MiRNAs are short ncRNA sequences containing ∼22 nucleotides that act as important regulators of gene expression by specifically binding and cleaving mRNAs or inhibiting their translation.28SNHG4 was reported to promote tumor growth in patients with osteosarcoma, where miRNA-154 is downregulated in liver tissue and can inhibit tumorigenesis and the G1/S transition in cancer cells when overexpressed.29 miRNA-206, which is downregulated in human HCC tissues, and abnormally increased miR-206 expression (in HCC cell lines) have been reported to attenuate cell viability, migration, invasion and increased apoptosis.30 E2F1 plays a crucial role in the control of cell cycle and action.

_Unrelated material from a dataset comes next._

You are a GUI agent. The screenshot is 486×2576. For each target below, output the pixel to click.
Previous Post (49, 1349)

E2F1 acts as a transcription activator for E2F target genes, and can regulate transcriptional activities by binding to the promoters of a target gene via their response elements during the cell cycle progression of the late G1/S phase.31 Studies have shown that SNHG3 could be transcriptionally activated by E2F1. Choi et al.32 reported that E2F1 acts as an inhibitor on the hepatitis B virus life cycle, which mediated HCC by overcoming the control of virus-encoded HBx function on the host p53 promoter, while E2F1 activated the p53 promoter via the E2F1 binding site. Moreover, Palaiologou et al.33 reported E2F1 overexpression and its pro-apoptotic nature in human HCC.

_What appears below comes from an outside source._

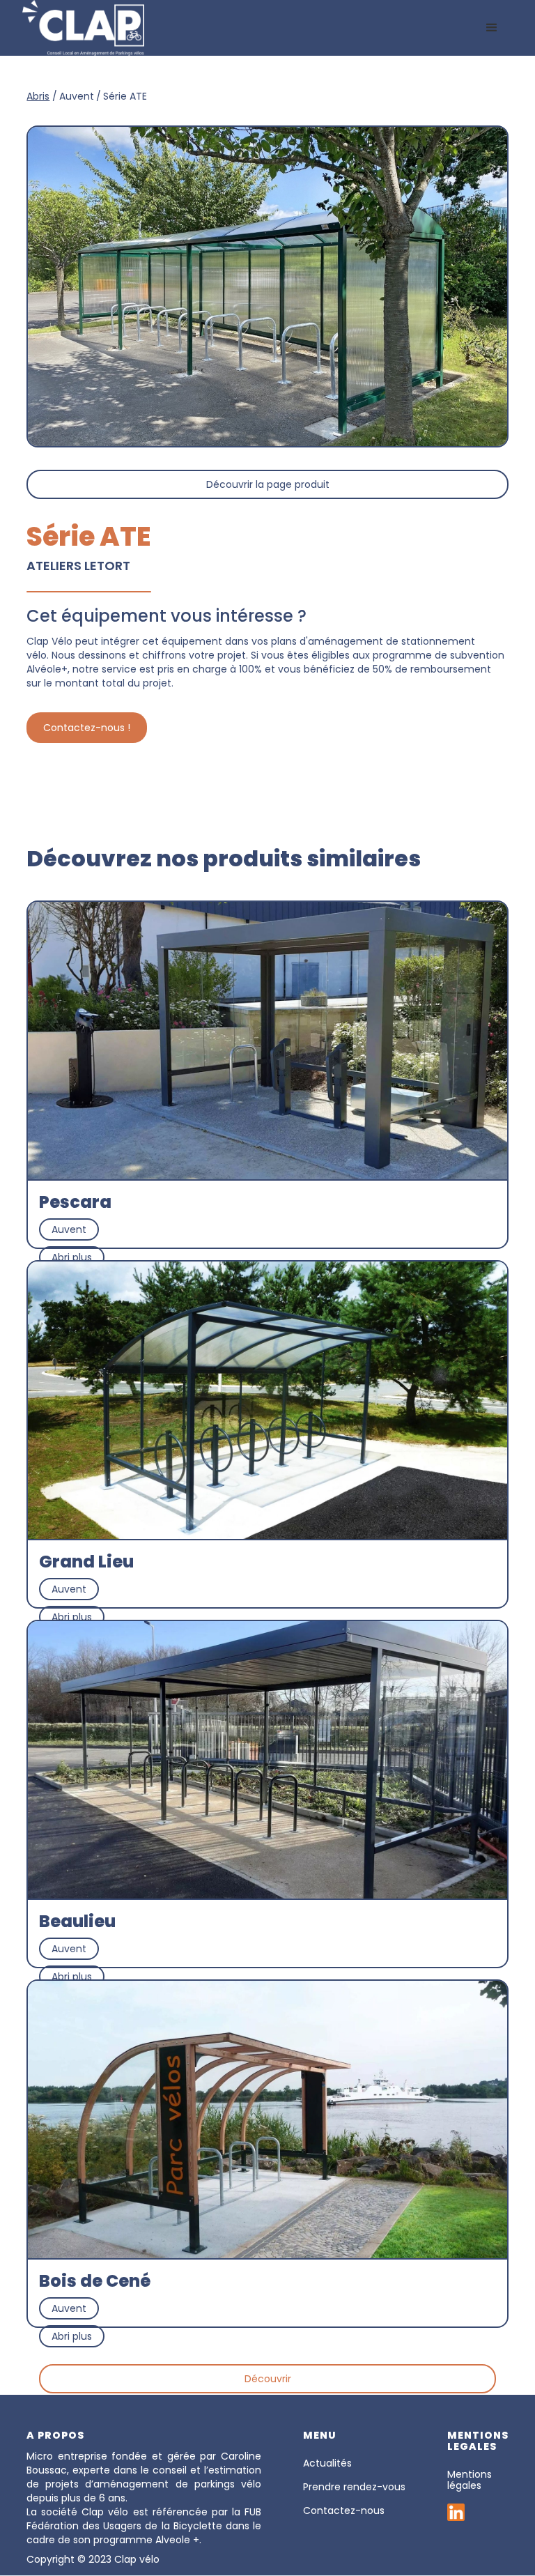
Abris (37, 96)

It has long been established that alternative splicing contributes to tumorigenesis by producing splice isoforms which can stimulate cell proliferation and cell migration or induce resistance to apoptosis and anticancer agents.34 Among RBPs interacting with SNHG4, low expression of BUD13 and U2AF2 showed good prognosis in HCC patients, while U2AF2 showed good correlation with SNHG4 (r=0.6745, p<0.001). U2AF, comprised of a large and a small subunit, is a non small nuclear ribonucleoprotein particles (snRNP) protein required for the binding of U2 snRNP to the pre-mRNA branch site. Pre-mRNA splicing is a crucial step in eukaryotic gene expression. The recognition of the splice sites is initiated by U2AF2, which binds to the poly-pyrimidine tract (referred to also as Py-tract) RNA upstream of exons to assemble the spliceosome. Li et al. found that U2AF2 was related to activation of the AKT/mTOR pathway in non-small cell lung cancer.35 Similarly, from our GSEA analysis results, we can infer that the SNHG4 related-biological pathways were MAPK/ERK and mTOR, the former presenting with a significantly higher number of gene hits before the peak (see Fig. 5A) and hence contributing more to the enrichment score of the gene set. This suggests that SNHG4 might promote tumor progression by regulating the MAPK/ERK pathway. Both MAPK/ERK and mTOR have been reported as majorly important cellular signaling pathways during the genesis and development of HCC.36 Taking into account that numerous studies have found that SNHG4 plays a crucial role in carcinogenesis,8,9 it can be inferred that SNHG4 contributes to the progression of HCC and influences prognosis by regulating the MAPK/ERK or mTOR pathway.
SNHG4 has the potential to be the basis of future drug treatment or gene therapy in HCC. The present findings suggest that SNHG4 may play a critical role in hepatocarcinogenesis by influencing different steps of gene expression, from RNA splicing and ribosome biogenesis to the mRNA processing and surveillance pathway. A limitation of our study is the lack of validation at experimental level, which we shall perform in the future. Secondly, HCC has many different causes, which may lead to different pathogeneses. We did not explore the role of SNHG4 in HCC of different etiology. However, based on patient medical history and risk factors of HCC, patients in our study could not be simply subclassified into distinct groups, such as virus-induced HCC and alcohol-related HCC, since for most patients HCC was found to be of mixed etiology, as is often the case at clinical level. To our knowledge, this is a limitation of any study on HCC involving data from the TCGA database. In addition, the findings of the present study are preliminary and purely descriptive.